The Plateau State Government has unveiled a comprehensive strategy to improve care for people living with sickle cell disease, including plans to establish a state-wide sickle cell registry and expand health insurance coverage for affected patients.

The initiative, announced during activities marking the 2026 World Sickle Cell Day in Jos, is aimed at addressing gaps in diagnosis, treatment and long-term care while reducing preventable deaths associated with the genetic disorder.

Commissioner for Health, Dr. Nicholas Baamlong, said the state government is adopting a more coordinated approach to sickle cell management as concerns grow over the disease’s impact on families and the healthcare system.

Speaking at a press briefing themed “Closing the Survival Gap: Equity in Sickle Cell Care,” Baamlong disclosed that the proposed State Sickle Cell Registry would be managed under the Ministry of Health’s Non-Communicable Disease Desk to provide reliable data for planning and policy formulation.

“We acknowledge the need for updated data to guide today’s response. The registry will strengthen planning, surveillance and evidence-based decision-making,” he said.

Nigeria’s Heavy Sickle Cell Burden

The commissioner noted that Nigeria remains one of the countries most affected by sickle cell disease globally, with an estimated 150,000 babies born annually with the condition and millions more carrying the sickle cell trait.

He revealed that historical records from the Plateau State Specialist Hospital showed that sickle cell prevalence among paediatric patients rose from 25.8 to 28.1 per 1,000 between 2012 and 2014, underscoring the need for sustained intervention.

Although case fatality rates declined during the same period, Baamlong said many patients continue to face severe health challenges, including recurrent pain crises, chronic anaemia, stroke risks, organ damage, repeated hospital admissions and social discrimination.

Insurance Cover to Ease Financial Burden

In a move expected to bring relief to affected families, the government announced plans to work with the Plateau State Contributory Healthcare Management Agency (PLASCHEMA) to widen insurance coverage for sickle cell patients.

The expanded package will cover pain management and other essential services, helping to reduce the financial burden that often prevents patients from accessing timely medical care.

According to the commissioner, the initiative is part of Governor Caleb Mutfwang’s efforts to end fragmented healthcare interventions and establish a unified framework for sickle cell care across the state.

Tackling Pain Management Challenges

Baamlong also expressed concern over reports of opioid misuse among some individuals living with sickle cell disease, attributing the problem largely to inadequate pain management and poor access to appropriate healthcare services.

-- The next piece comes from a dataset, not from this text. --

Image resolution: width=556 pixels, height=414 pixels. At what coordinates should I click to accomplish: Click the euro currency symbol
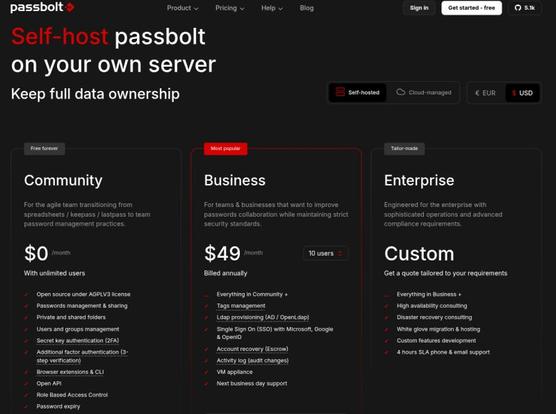[477, 93]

Rather than adopting punitive measures, he said the government would focus on strengthening compassionate and evidence-based pain management practices, improving access to essential medicines and expanding counselling services.

“In most cases, this reflects gaps in care rather than criminal intent. Our focus is to ensure patients receive the support and treatment they need,” he stated.

New Measures Planned

As part of its long-term strategy, the state government plans to integrate newborn and early infant screening into routine maternal and child healthcare services, expand genotype testing and premarital counselling, strengthen specialist clinics and referral systems, and improve access to vaccines, malaria prevention, safe blood transfusion services and standardised treatment protocols.

Healthcare workers across the state will also receive additional training to enhance the quality of care provided to patients.

To commemorate World Sickle Cell Day, awareness campaigns are being conducted across Plateau’s 17 local government areas, while a road walk and stakeholders’ symposium are scheduled in Jos to encourage residents to know their genotype and seek appropriate medical guidance.

Baamlong called on residents to embrace genotype testing, seek genetic counselling before marriage, support voluntary blood donation and reject stigma against persons living with sickle cell disease.

“Every life matters. Every diagnosis matters. Every intervention matters. Plateau State remains committed to closing the survival gap and ensuring that sickle cell disease is no longer a barrier to living a full and dignified life,” he said.